Sometimes late at night -- even when I'm exhausted -- I get caught up watching a repeat of Oprah. The worst part of this is not that I watch Oprah, or that TV can keep me up even though I know I will want to die in the morning. The worst part is, in all honesty, that watching Oprah always makes me feel bad about myself.
I think it started when I found out that some kid from my high school was flown out to Chicago to be on an episode of Oprah. I didn't even watch the episode. I refused. But he was supposed to be on there talking about how he got into Harvard, or so I've been told. That made me think, she won't have David Letterman on her show (who by the way has been petitioning for years to be a guest), but she'll fly out some kid from my high school? Who is this woman? I'll tell you who she is, she's Oprah! She controls lives!
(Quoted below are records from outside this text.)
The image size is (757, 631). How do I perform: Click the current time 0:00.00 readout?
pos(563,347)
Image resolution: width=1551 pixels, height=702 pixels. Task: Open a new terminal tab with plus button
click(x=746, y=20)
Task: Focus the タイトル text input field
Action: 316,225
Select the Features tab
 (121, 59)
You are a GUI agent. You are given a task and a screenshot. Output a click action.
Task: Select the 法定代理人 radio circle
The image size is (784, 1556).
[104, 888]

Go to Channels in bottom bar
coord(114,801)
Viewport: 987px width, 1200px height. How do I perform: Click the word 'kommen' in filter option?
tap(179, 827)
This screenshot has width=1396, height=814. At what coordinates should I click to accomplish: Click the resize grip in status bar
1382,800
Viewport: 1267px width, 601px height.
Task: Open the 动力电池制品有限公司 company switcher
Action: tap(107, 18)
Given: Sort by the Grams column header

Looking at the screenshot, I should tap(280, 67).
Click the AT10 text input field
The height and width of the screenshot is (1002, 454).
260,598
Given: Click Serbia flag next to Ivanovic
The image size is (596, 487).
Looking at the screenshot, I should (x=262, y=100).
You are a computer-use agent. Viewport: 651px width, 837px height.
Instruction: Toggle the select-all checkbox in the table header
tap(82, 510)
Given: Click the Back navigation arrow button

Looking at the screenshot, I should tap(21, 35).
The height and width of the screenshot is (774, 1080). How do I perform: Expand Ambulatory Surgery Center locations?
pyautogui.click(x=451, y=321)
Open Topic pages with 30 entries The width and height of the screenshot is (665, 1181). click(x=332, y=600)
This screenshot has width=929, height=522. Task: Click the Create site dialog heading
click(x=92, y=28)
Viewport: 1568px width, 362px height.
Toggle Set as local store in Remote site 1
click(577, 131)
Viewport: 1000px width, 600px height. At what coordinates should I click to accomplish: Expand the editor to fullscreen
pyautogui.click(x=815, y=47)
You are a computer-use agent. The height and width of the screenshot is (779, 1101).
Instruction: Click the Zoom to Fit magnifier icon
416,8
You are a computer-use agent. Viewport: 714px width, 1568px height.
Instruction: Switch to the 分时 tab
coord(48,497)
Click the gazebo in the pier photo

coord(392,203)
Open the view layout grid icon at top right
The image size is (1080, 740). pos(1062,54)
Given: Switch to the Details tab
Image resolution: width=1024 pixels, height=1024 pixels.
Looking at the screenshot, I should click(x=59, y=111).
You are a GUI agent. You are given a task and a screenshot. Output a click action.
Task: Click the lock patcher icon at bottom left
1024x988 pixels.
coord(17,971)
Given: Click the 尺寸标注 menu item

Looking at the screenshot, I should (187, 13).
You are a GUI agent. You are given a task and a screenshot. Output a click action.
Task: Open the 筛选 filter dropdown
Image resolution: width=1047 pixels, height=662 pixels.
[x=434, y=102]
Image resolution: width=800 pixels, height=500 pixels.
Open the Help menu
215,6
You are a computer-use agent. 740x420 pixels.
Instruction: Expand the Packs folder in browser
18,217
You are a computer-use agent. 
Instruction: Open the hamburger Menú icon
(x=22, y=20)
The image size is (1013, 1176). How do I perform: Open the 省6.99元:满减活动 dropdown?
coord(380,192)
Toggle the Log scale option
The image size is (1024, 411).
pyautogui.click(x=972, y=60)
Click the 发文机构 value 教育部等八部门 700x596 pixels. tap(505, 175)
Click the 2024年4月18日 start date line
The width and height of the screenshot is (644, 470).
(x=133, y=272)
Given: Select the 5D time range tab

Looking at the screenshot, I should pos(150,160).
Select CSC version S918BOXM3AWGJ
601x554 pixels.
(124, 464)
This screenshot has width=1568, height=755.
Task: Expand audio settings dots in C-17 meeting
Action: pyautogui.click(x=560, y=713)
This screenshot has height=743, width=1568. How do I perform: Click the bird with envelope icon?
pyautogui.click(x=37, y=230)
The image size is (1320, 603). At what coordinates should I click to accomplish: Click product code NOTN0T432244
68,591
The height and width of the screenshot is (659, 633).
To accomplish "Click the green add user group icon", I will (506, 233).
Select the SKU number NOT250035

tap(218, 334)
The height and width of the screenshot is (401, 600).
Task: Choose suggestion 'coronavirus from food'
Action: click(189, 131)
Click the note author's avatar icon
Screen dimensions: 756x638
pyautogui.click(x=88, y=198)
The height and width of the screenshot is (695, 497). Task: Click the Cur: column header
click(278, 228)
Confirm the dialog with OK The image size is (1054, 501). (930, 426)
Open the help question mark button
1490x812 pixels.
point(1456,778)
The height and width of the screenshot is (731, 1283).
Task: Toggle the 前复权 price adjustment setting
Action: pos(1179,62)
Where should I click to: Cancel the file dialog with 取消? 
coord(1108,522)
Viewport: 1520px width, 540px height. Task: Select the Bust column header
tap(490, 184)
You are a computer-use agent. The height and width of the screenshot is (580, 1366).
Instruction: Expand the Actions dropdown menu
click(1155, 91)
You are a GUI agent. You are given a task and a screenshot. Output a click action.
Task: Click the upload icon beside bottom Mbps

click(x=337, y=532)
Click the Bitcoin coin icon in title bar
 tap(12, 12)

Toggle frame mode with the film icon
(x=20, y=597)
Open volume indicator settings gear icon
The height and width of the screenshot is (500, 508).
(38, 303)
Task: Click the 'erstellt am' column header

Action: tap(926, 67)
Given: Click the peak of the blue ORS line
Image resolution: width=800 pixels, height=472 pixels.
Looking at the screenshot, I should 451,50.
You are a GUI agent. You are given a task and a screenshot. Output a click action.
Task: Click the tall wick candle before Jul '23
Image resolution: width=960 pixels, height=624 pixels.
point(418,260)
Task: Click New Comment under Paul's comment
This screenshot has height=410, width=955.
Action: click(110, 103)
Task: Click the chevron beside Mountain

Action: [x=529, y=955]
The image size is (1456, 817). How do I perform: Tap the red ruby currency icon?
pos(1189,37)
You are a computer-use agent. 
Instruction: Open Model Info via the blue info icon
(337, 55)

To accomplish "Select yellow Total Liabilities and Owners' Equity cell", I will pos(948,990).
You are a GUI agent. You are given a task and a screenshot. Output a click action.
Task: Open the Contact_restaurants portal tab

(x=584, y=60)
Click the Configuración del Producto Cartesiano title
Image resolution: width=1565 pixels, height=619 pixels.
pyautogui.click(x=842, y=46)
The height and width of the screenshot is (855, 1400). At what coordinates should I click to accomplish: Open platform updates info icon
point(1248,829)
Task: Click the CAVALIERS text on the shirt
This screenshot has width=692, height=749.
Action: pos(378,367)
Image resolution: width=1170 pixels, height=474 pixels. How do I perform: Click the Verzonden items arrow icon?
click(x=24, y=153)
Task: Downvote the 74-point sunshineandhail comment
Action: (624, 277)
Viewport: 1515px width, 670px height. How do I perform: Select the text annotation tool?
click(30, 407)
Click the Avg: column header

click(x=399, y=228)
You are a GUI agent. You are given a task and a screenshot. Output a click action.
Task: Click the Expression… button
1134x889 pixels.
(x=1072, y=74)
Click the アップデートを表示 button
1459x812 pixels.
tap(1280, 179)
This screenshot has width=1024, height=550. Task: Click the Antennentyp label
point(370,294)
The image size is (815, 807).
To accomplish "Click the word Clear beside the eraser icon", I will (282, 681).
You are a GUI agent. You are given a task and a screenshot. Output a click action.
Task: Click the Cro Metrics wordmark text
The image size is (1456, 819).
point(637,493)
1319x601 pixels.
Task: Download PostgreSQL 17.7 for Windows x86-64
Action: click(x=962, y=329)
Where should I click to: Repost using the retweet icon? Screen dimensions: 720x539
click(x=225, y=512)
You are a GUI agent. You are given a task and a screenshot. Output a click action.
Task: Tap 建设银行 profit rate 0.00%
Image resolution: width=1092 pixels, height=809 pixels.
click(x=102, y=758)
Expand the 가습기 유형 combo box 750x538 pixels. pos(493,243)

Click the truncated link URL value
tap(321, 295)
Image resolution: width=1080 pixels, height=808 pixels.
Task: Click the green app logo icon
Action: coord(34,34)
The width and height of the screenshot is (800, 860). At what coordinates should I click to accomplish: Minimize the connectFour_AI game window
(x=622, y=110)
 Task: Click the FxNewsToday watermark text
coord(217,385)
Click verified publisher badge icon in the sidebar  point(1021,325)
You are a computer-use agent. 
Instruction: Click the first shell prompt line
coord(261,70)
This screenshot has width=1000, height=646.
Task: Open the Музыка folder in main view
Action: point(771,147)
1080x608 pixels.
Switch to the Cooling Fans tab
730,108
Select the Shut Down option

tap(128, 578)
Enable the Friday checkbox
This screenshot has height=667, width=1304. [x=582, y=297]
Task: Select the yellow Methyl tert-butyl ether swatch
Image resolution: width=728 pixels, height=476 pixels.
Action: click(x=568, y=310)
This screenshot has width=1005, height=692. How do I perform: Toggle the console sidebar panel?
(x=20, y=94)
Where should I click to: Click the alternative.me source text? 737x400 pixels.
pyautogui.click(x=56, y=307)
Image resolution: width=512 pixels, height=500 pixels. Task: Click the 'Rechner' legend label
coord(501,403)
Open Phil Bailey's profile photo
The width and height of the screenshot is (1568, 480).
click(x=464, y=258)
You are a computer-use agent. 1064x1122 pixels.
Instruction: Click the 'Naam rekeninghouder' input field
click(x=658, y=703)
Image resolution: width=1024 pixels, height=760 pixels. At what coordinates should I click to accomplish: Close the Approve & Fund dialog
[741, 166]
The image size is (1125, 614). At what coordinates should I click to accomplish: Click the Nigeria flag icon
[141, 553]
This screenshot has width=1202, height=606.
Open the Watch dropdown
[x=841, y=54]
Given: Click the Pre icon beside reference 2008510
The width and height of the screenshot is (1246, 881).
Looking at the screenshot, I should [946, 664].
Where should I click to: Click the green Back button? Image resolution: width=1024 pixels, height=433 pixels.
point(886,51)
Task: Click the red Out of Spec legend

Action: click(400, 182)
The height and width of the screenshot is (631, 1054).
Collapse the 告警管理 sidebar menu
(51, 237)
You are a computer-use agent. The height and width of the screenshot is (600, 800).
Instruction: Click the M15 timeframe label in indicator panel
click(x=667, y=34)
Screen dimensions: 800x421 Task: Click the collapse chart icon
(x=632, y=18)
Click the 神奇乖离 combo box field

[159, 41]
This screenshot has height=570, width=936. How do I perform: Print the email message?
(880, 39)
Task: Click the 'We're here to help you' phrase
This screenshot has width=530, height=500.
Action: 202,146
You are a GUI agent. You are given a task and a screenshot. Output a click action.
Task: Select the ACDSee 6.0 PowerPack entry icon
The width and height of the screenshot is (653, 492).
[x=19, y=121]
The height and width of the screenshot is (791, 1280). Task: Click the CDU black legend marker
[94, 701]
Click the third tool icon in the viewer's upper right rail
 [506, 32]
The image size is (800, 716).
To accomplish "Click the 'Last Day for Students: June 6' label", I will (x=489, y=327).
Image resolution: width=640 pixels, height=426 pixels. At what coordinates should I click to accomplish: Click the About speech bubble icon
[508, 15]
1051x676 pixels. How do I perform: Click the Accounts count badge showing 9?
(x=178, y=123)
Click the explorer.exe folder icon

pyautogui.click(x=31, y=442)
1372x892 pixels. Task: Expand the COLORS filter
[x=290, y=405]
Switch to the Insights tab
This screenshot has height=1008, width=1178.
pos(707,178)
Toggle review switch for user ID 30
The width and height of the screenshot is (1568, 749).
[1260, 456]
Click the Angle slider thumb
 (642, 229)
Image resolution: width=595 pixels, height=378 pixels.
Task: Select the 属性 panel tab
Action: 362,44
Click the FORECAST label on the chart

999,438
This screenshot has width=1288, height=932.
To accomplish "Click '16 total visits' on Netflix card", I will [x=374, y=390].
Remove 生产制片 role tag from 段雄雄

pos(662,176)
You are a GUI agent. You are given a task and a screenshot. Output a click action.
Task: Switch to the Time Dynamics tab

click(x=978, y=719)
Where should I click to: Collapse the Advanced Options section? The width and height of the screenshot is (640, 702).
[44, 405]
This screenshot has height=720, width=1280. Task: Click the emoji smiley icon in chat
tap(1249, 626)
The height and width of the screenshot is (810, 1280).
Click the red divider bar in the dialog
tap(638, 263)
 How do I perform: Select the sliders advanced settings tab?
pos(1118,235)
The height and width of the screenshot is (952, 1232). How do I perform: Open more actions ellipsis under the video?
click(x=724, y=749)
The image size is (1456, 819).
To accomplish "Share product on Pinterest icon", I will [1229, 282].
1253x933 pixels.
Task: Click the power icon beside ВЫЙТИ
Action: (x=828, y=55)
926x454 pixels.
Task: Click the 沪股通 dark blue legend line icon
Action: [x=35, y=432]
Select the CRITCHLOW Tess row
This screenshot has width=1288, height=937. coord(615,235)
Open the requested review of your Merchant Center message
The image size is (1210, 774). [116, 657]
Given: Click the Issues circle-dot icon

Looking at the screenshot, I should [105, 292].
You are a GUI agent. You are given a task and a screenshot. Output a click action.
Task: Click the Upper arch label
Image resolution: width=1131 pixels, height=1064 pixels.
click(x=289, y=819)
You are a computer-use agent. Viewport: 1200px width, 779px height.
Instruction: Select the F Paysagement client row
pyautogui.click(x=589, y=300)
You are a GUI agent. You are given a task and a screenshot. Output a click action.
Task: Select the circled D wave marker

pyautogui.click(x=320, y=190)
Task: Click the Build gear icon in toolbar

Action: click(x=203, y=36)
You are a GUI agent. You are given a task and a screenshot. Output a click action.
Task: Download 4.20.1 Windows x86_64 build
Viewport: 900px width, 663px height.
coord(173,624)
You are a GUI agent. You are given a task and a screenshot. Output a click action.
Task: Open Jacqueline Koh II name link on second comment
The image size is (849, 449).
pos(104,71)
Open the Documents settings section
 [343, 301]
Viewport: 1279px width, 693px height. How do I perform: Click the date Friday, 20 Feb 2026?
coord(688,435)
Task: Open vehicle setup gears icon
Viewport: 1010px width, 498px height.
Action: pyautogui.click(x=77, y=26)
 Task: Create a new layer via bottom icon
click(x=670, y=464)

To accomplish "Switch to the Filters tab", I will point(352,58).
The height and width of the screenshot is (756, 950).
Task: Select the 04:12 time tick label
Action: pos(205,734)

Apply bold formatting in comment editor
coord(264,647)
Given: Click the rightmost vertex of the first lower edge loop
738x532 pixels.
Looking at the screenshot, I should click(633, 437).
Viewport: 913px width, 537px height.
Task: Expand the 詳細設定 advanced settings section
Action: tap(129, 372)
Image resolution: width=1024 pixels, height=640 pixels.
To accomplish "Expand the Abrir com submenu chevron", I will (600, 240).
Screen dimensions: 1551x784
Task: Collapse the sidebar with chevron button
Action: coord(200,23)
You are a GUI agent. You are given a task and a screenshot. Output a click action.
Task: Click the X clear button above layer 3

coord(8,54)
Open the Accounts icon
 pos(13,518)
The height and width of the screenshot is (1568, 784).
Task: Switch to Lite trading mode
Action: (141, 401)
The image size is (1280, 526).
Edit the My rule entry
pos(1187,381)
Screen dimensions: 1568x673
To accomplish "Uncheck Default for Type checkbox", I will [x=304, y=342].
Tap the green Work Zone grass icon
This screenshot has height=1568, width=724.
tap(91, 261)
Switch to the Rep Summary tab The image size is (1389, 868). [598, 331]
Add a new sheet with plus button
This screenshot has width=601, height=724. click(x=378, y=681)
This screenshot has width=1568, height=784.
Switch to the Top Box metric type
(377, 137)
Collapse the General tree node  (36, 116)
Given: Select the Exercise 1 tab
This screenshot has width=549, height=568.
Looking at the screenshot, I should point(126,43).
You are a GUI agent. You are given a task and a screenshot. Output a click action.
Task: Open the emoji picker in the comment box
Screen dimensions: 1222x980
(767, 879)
The epitomy of this low self-esteem creation came when she did an episode on how women are waiting longer and longer to have kids. Every three minutes or so Oprah would remind us that women have biological clocks and that we cannot have children forever. "We only have a 20 year period during which we can have kids!" "Before you know it you won't have any kids if you don't have them soon! Once you turn 20 your clock starts ticking!!" This was right around the time of my 20th birthday and I remember sitting on the couch at home over winter break and getting anxious. I physically could not sit still at the thought of what she was saying. Must go out. Must have kids.... I was being conditioned, brain-washed, if you will. By the time my mom got home, all she saw was her 20 year-old daughter, on the couch, in the fetal position, hugging the horrified dog, crying and saying "Oh god! My clock is ticking! It's over for me! Cats! Me and cats!"
For you to understand my mother's horror you have to know the following two things about me: One, I don't cry. Two, I don't actually want to have kids (or so I say). It's pretty safe to assume my mother has yet to recover from this event.
You'd think I would have learned my lesson, but if you do think that you haven't been listening. Recently I stayed up watching an episode on people who mysteriously found true love. One couple met on Extreme Makeover and are now having their first child. Another couple met when she had leukemia, and he saved her life by donating bone marrow for her transplant. Realistically, any show that makes me want to have leukemia so that I can meet the man of my dreams should immediately be discontinued. But the point of this confession is that I'm merely a slave to Oprah's twisted version of reality.
Well, there's also the secret hope that she'll have me on her show to talk about how she makes me pathetic. (Seriously, Big O. You know you want it).